As Bezaleel and Aholiab were divinely filled with the Spirit Jehovah, and instructed by him how to work all the curious work on the curtains, veils, vestments, and other things, which be longed to the tabernacle, and its arks, cherubims, mercy-seat, candlesticks, table, and shew-bread, and other things connected with it: and as the model of the temple, with all belonging to it, was given to David, and the Spirit Jehovah caused him to understand the whole of it, and he gave the same to his son Solomon to execute it; so the eternal Spirit framed, articulated, and reared up the body of Christ, and filled it with the utmost perfection of his gifts and graces. And the Son of God assumed and gave it subsistence by a personal union with it; so that he became hereby true and very man, God and man united in one Christ. By this personal union of our nature to the Son of God, there is a relative holiness which results therefrom, and which stamps all the actions of Christ, and gives them all their worth and efficacy. And as at the dedication of the temple, a supernatural glory, splendour, light, and fire, came down upon it, and consumed the sacrifice, as a token of God's taking possession of the temple, and

of his acceptance of their offerings; so at the dedication of Christ's body, when he entered publicly on his mediatorial work, immediately after he had been baptized, on his praying, the heavens were opened, the Holy Ghost descended on him, and the Father uttered his glorious voice, saying, "Thou art my beloved Son, in whom I am well pleased," Mark i. 11. It is probable that the descent of the Holy Ghost on our Lord, and the Father's voice, were seen and heard by Christ and John alone, because in the record which he bore of Christ, of his being the Messiah, he says, "I saw the Spirit descending from heaven like a dove, and it abode upon him, and I knew him not; but he that sent me to baptize with water, the same said unto me, upon whom thou shalt see the Spirit descending and remaining on him, the same is he which baptizeth with the Holy Ghost and I saw, and bare record that this is the Son of God," John i. 32, 33, 34.

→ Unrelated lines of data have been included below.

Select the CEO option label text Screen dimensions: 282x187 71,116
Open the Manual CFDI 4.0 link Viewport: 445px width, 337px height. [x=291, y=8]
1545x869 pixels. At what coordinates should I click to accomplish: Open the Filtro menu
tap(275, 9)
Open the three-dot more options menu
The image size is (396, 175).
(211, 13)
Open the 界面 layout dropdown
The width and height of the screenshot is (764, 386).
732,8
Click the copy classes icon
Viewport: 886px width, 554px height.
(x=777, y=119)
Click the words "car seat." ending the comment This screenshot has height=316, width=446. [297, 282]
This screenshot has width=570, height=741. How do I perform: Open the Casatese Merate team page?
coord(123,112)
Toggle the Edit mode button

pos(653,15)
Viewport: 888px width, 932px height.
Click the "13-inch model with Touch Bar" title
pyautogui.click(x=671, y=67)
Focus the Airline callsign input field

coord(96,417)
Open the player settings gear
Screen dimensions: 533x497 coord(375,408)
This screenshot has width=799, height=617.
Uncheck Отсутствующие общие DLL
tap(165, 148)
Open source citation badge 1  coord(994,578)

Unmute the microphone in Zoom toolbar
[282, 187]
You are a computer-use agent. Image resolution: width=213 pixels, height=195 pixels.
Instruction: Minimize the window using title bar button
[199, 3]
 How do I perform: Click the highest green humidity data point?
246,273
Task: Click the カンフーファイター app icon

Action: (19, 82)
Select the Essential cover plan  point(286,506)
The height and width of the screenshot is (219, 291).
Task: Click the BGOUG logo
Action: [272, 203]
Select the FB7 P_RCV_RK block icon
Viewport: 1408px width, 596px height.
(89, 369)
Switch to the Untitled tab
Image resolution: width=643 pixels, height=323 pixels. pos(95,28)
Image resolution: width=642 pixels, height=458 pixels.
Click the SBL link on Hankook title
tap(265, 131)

Now, had all the multitudes who were with John, seen this great sight, the descent of the Holy Ghost on Jesus of Nazareth, they might have borne their testimony also, that he was the Son of God; but the splendour, glory, majesty, and honour of this, with the irresistible evidence it carried with it, concerning Christ's being the essential Word, the only begotten of the Father, seems to me, and so it did to Dr. Light

foot before, to have been seen by the baptist only.

As the temple was a solemn memorial of Christ's body, the glory of the Lord which filled it at its consecration, was a symbol and evidence that the humanity of Christ would be filled with all the essential glory and perfection of Deity, and that God the Son would dwell with men on the earth; so every part of its service and furniture was expressive of him.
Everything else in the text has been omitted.